• **EXERCISE OBJECTIVE**: Resume the forum post below on Kafka offsets and Spark structured streaming checkpoints, continuing directly after its last sentence.

I am trying to do structured streaming from Kafka. I am planning to store checkpoints in HDFS. I read a Cloudera blog recommending not to store checkpoints in HDFS for Spark streaming. Is it same issue for structure streaming checkpoints. https://blog.cloudera.com/blog/2017/06/offset-management-for-apache-kafka-with-apache-spark-streaming/.
In structured streaming, If my spark program is down for certain time, how do I get latest offset from checkpoint directory and load data after that offset. I am storing checkpoints in a directory as shown below.
df.writeStream\
.format("text")\
.option("path", '\files') \
.option("checkpointLocation", 'checkpoints\chkpt') \
.start()
Update:
This is my Structured streaming program reads a Kafka message, decompresses and writes to HDFS.

[Target pointing data]
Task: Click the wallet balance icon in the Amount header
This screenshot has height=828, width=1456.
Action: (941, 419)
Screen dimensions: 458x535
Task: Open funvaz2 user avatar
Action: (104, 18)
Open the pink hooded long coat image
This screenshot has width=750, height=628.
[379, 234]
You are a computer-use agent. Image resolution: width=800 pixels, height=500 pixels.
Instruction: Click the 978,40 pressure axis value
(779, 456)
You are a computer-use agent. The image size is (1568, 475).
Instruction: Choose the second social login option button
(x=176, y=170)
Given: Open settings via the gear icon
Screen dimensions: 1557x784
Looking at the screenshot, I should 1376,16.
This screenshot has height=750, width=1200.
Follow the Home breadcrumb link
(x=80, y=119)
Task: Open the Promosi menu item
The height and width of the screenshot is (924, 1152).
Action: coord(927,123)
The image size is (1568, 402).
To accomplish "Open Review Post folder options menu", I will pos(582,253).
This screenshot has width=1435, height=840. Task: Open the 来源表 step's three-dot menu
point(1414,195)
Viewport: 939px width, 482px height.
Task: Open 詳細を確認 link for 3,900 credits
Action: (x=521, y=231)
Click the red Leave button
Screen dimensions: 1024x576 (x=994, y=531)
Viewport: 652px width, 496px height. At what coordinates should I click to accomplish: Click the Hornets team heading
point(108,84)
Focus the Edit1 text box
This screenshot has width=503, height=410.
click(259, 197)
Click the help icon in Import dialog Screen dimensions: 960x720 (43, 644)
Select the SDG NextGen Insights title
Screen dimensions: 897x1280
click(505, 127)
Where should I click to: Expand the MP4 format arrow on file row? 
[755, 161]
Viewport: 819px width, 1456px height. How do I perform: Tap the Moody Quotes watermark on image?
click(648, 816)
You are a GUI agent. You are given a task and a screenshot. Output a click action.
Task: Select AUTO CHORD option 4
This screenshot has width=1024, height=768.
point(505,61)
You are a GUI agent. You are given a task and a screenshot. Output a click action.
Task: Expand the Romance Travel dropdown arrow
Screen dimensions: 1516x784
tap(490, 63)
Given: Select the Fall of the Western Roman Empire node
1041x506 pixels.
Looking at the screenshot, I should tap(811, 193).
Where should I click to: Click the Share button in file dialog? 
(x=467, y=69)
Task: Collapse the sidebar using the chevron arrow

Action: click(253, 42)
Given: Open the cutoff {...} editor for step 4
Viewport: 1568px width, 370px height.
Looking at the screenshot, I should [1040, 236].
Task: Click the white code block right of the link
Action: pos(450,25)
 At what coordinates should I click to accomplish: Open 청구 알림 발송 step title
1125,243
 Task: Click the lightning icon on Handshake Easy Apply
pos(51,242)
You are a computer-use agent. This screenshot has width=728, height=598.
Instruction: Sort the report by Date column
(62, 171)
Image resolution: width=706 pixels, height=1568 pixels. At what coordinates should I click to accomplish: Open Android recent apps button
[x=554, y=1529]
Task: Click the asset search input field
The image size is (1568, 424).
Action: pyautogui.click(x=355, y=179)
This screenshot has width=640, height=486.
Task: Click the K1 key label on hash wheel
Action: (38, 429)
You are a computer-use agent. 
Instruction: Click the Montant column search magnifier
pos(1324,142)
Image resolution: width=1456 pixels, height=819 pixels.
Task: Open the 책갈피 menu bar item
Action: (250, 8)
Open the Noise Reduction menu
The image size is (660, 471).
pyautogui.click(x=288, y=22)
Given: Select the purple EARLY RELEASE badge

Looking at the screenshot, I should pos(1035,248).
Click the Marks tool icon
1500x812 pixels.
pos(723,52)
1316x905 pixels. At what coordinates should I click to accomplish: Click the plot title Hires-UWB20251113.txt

• **OUTPUT**:
df = spark \
.readStream \
.format("kafka") \
.option("kafka.bootstrap.servers", KafkaServer) \
.option("subscribe", KafkaTopics) \
.option("failOnDataLoss", "false")\
.load()
Transaction_DF = df.selectExpr("CAST(value AS STRING)")
Transaction_DF.printSchema()
decomp = Transaction_DF.select(zip_extract("value").alias("decompress"))
#zip_extract is a UDF to decompress the stream
query = decomp.writeStream\
.format("text")\
.option("path", \Data_directory_inHDFS) \
.option("checkpointLocation", \pathinDHFS\) \
.start()
query.awaitTermination()
logInfo(s"GetBatch called with start = $start, end = $end")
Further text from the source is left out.